Directions: Your reply should reproduce each entry exactly and contain no pictures.

Source records:

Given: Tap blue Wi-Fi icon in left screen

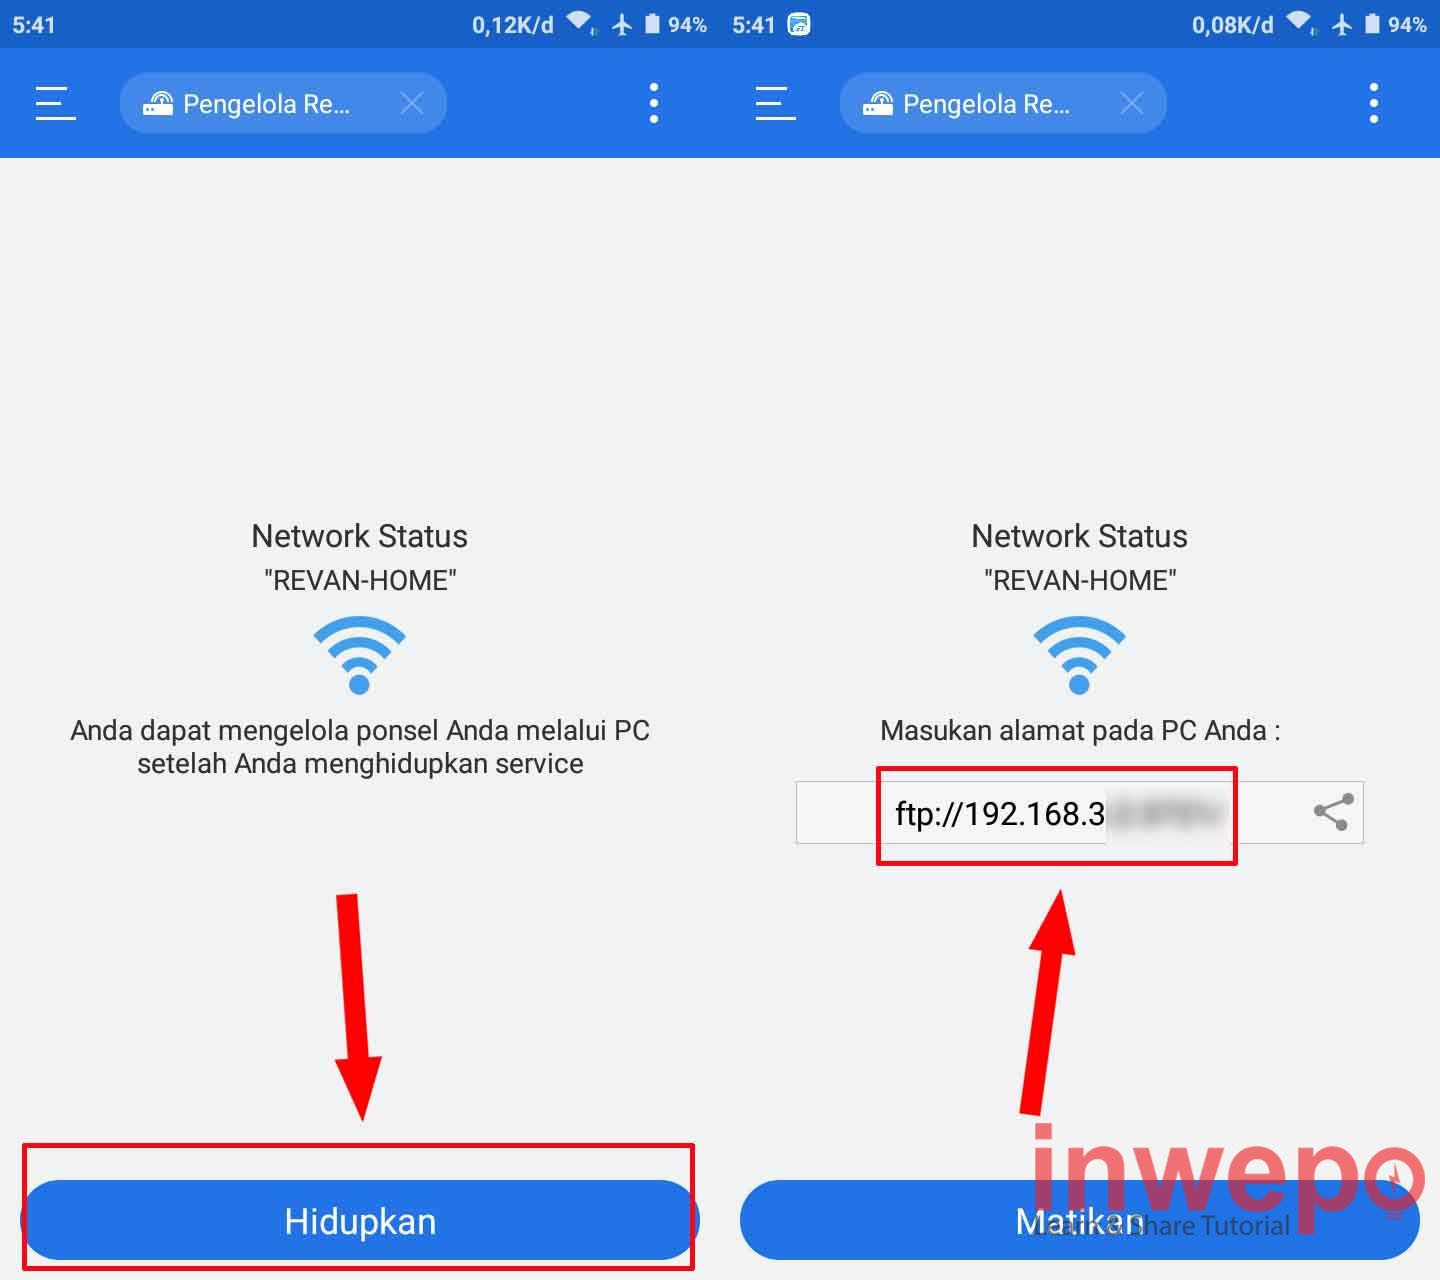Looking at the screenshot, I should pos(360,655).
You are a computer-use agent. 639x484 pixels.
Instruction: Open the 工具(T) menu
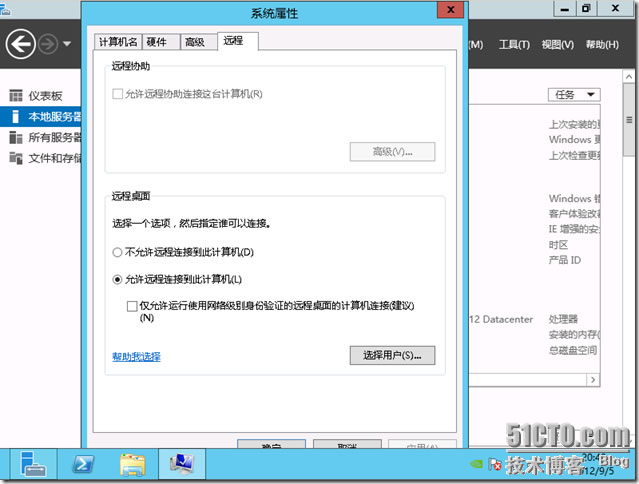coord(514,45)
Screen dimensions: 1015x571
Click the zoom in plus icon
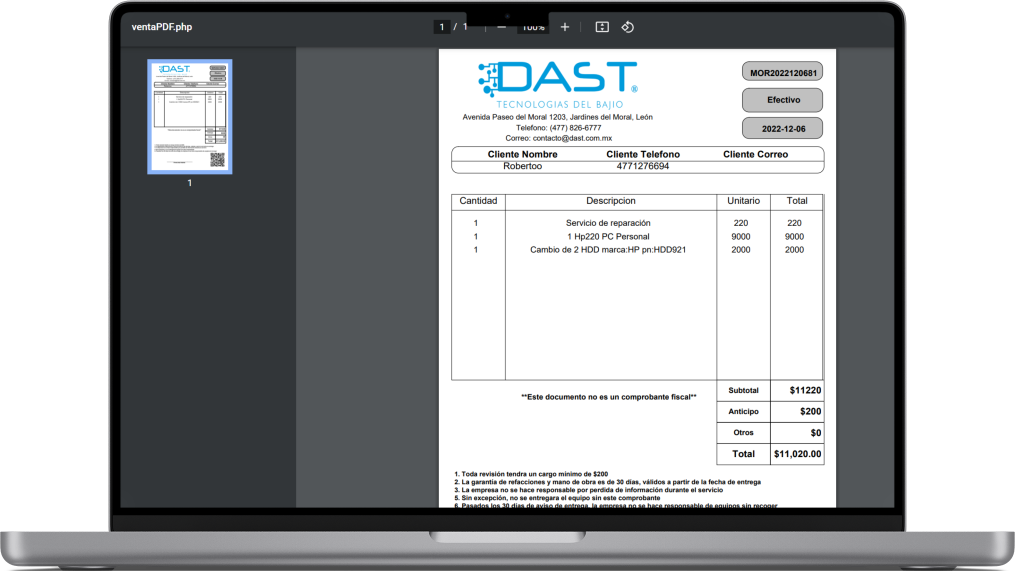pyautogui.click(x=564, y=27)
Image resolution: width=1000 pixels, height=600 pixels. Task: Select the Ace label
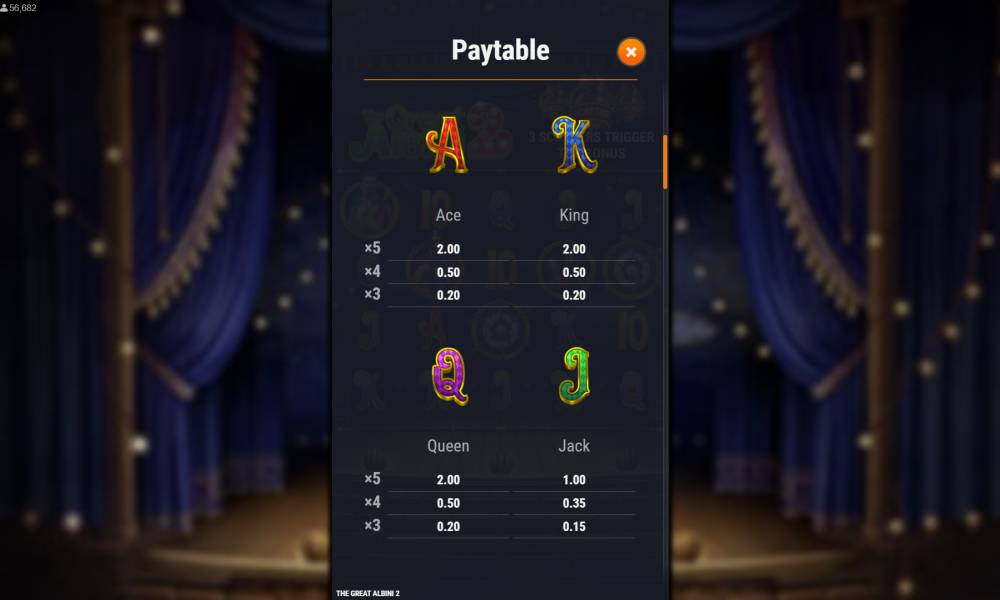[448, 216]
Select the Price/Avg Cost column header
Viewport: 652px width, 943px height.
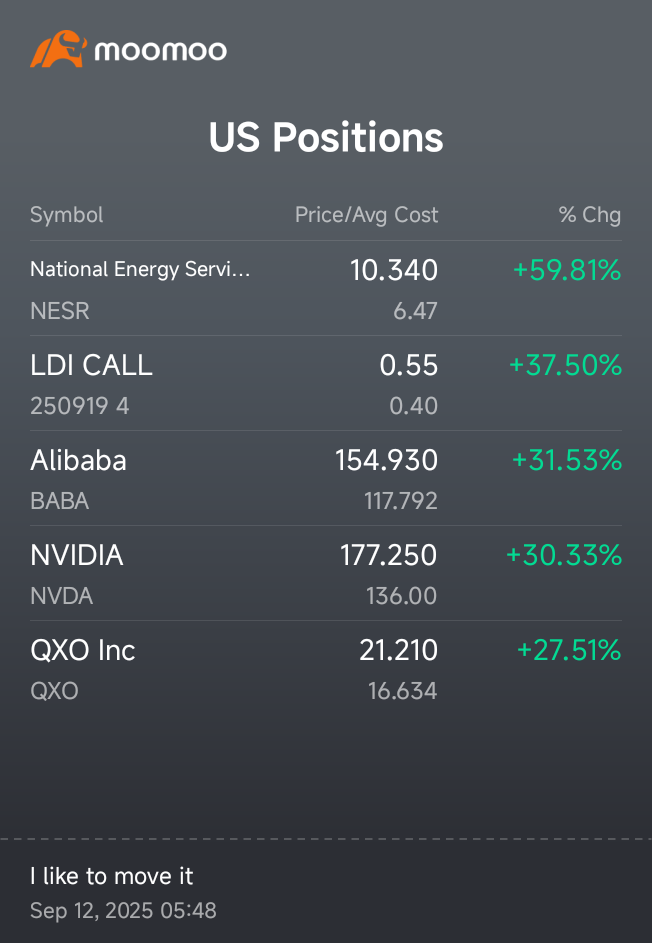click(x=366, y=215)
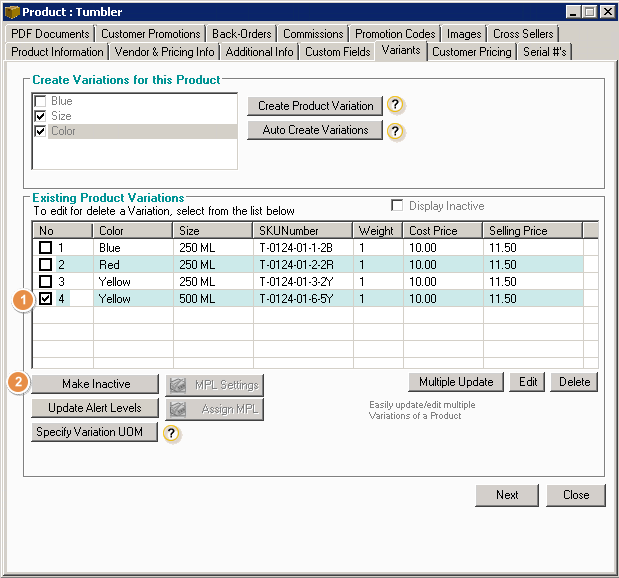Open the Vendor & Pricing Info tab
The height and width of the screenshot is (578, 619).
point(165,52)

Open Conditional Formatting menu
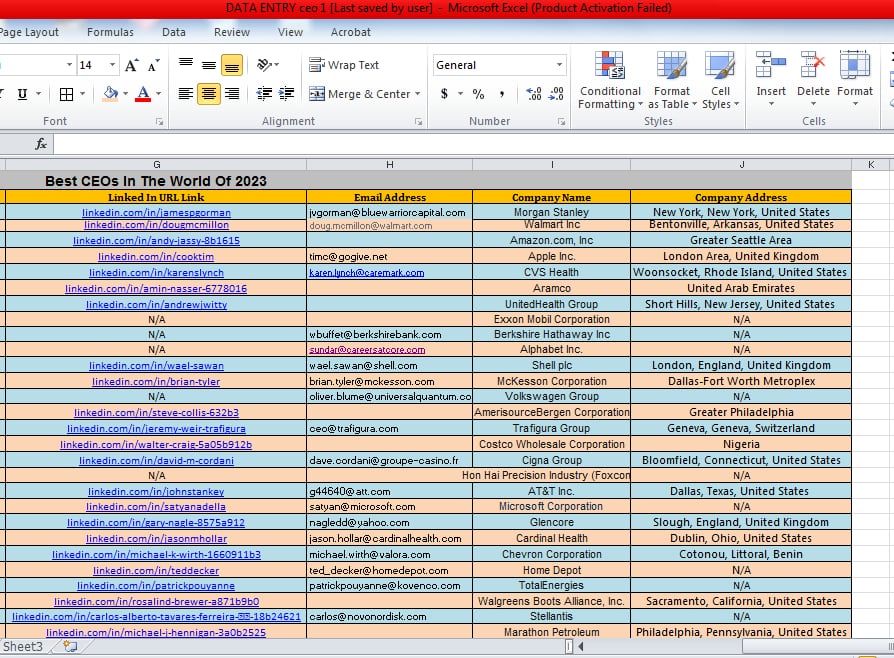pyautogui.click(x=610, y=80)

Output of the exercise:
Given: Tap blue Wi-Fi icon in left screen

Looking at the screenshot, I should pos(360,655).
You are a computer-use agent. 639x484 pixels.
Instruction: Open the 工具(T) menu
coord(514,45)
Screen dimensions: 1015x571
Click the zoom in plus icon
pyautogui.click(x=564, y=27)
Image resolution: width=1000 pixels, height=600 pixels. Task: Select the Ace label
[448, 216]
Select the Price/Avg Cost column header
Viewport: 652px width, 943px height.
click(x=366, y=215)
Open the Vendor & Pricing Info tab
The height and width of the screenshot is (578, 619).
point(165,52)

Open Conditional Formatting menu
pyautogui.click(x=610, y=80)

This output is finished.